In Africa, countries such as Nigeria and Ethiopia have declared exclusivity clauses illegal; Senegal has approved measures to combat the situation, although in Cameroon or Gabon these agreements are still in force. In the documentation it sends annually to the SEC, the United States financial control agency, Western Union considers that these legal changes could be detrimental to them, to the extent that they could “adversely affect our business, our financial conditions and the results of our operations”.

In addition to the $25 million earned by its management team in 2019, Western Union delivered $880 million to its shareholders in dividends and share repurchases. CEO Hikmet Ersek announces in his note to investors that the dividend for the last quarter of the year increased by 13%. The six major shareholders are investment funds located in the United States and the United Kingdom. Between them, Blackrock (13%) and Vanguard (12%) hold a quarter of the company’s shares. Other owners include Goldman Sachs, Credit Suisse, JP Morgan, Wells Fargo and Deutsche Bank.

In MoneyGram, with less buoyant figures, there are more investment funds involved – with Blackrock and Vanguard present again – and the bank Morgan Stanley. More comparisons: the value of Blackrock and Vanguard shares in Western Union outweighs the Gambian GDP. In other words, economically speaking, a quarter of a company with 11,500 employees is worth more than a country of more than two million people.

The Future

Guinea-Bissau economist Carlos Lopes, the African Union’s high representative for negotiations with Europe, believes that the only option for Africans is to unite: “This business will be domesticated by bringing together the interests of all of Africa. Just as we can agree on a large continental free trade area, we should be able to draw up a set of principles that will then be applied throughout the continent.

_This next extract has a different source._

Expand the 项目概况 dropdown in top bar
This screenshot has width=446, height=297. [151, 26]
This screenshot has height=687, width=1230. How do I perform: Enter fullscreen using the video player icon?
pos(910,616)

Beyond a coordinated policy, Lopes believes that there is already reason for hope with some initiatives that the continent is experiencing: “Competition is coming through the expansion of mobile banking. An important part of remittances are between African countries and the expansion of cross-border banking operations in the continent will reduce the need for businesses that only transfer money,” he concludes.

Western Union, despite being immersed in litigation around the world for its monopolistic practices, is close to its historical high on the stock market. Since the 2008 financial crisis, MoneyGram’s stock has plummeted. The latest attempt to revive it, in 2017, came with an offer from a Chinese company linked to Jack Ma, the founder of Alibaba. AntFinancial, which specializes in financial services, made an offer to buy it at a price of $18 per share. The Trump administration blocked the operation for national security reasons, and the shares fell again.

As in the conferences of the end of the 19th century, in power struggles major decisions are made at international conferences, but there is no chair is for the African people. There is no need to justify oneself, either to them or to anyone else, in order to extract income from the salaries of thousands of waste collectors, hotel maids, farmers, handymen or warehouse workers around the world. Neither Xi Jinping, the president of China, nor Hikmet Ersek, the CEO of Western Union, nor Donald Trump, the president of the United States, will ever drive on the dusty roads leading to Kolikunda.